O xamanismo Arara é uma instituição
dispersa, difusa e generalizada entre os homens. Curadores
e agentes da mediação com as potências
metafísicas, todos os homens são iniciados
e praticam pelo menos em parte as técnicas e
artes xamânicas. E cabe eles também, ou
pelo menos àqueles que desfrutam de algum prestígio
ligeiramente maior, garantir, junto às potências
metafísicas, as condições para
que as caçadas e os ritos que fazem circular
carnes e bebidas entre os vários subgrupos se
concretizem.
Dentre as condições simbólicas
da caça, há um rito reservado aos xamãs
que, no interior da mata, dirigem fórmulas mágicas
às entidades metafísicas que controlam
as espécies animais (os oto) para pedir
filhotes para serem criados pelos humanos. A captura
de animais para criação é, assim,
concebida como produto da intercessão de um xamã
junto ao oto que controla aquela espécie
particular. Por outro lado, o pedido de filhotes para
criação interdita a caça de animais
daquela espécie para o envolvido no rito mágico.

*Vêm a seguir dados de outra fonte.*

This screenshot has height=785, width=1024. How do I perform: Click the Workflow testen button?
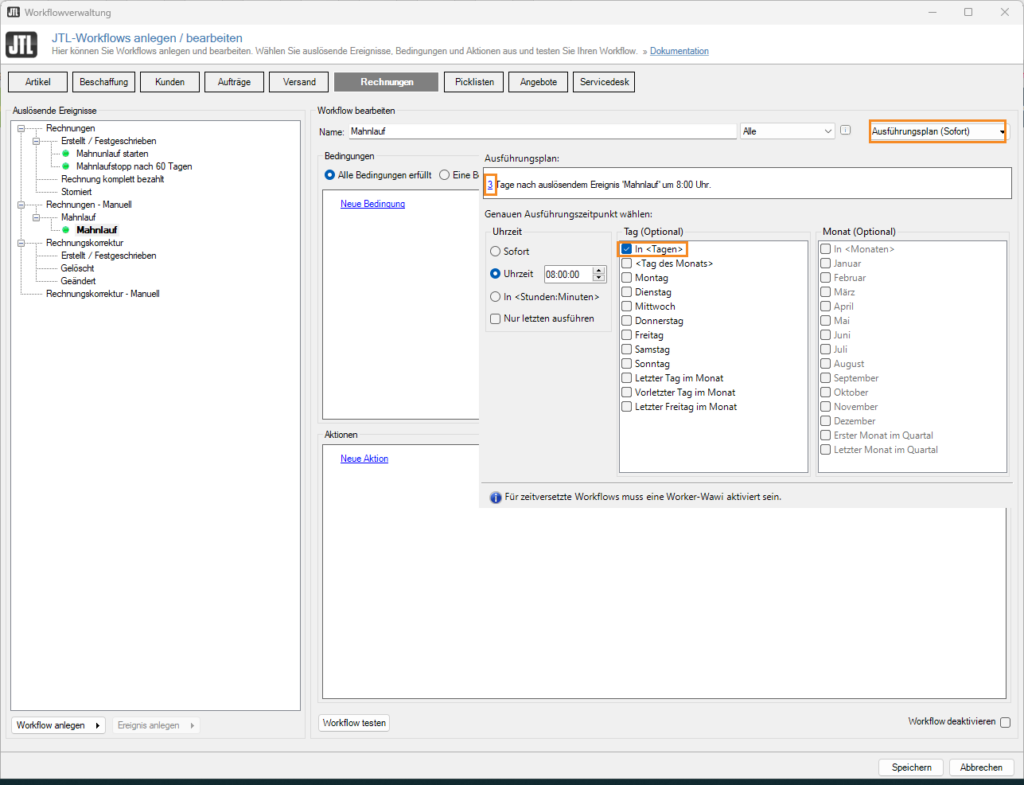(x=353, y=721)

Porém, tal interdição a que um
xamã se sujeita não se estende a nenhum
outro homem que, perambulando pelas matas, pode sem
qualquer constrangimento abater os animais.
De outro lado, as músicas que os Arara
tocam durante os longos ciclos de festas da estação
seca estão também intimamente relacionadas
às representações nativas sobre
as condições e práticas das caçadas.
As longas trombetas executam peças melódicas
conhecidas por sua relação com as principais
espécies animais que são caçadas.
Tocadas em grupos ou parcerias formais, as trombetas
anunciam a morte dos animais para seus protetores espirituais
ao mesmo tempo que servem como pretexto para o retorno
dos caçadores à aldeia, depois de sua
quase sempre longa estada na floresta. É pela
seqüência das músicas que são
tocadas na aldeia que os caçadores acompanham
o andamento das etapas rituais que preparam sua chegada,
quase sempre simulando uma invasão agressiva
da aldeia que se dissolve pela oferta de piktu
aos caçadores que entraram em confusa correria.
A série ritual das música então
continua, não mais com as músicas instrumentais
relativas às relações com os animais
e seus guardiões, mas com as músicas vocais,
que são verdadeiros diálogos cerimoniais
cantados para estabelecer as relações
entre seres humanos, melhor, entre os que foram à
caça e aqueles a quem cabe oferecer a bebida
aos que trazem carne.
Através de toda sua simbologia, os grandes
ritos associados às caçadas coletivas
são também um eficiente mecanismo através
do qual valores éticos e morais se manifestam,
se concretizam e servem à constituição
de uma idéia nativa de sua coletividade. Uma
intrincada rede de valores e princípios de interação
relativos à boa conduta, à gentileza,
à solidariedade e à generosidade tem,
nos ritos, seu lugar privilegiado de expressão.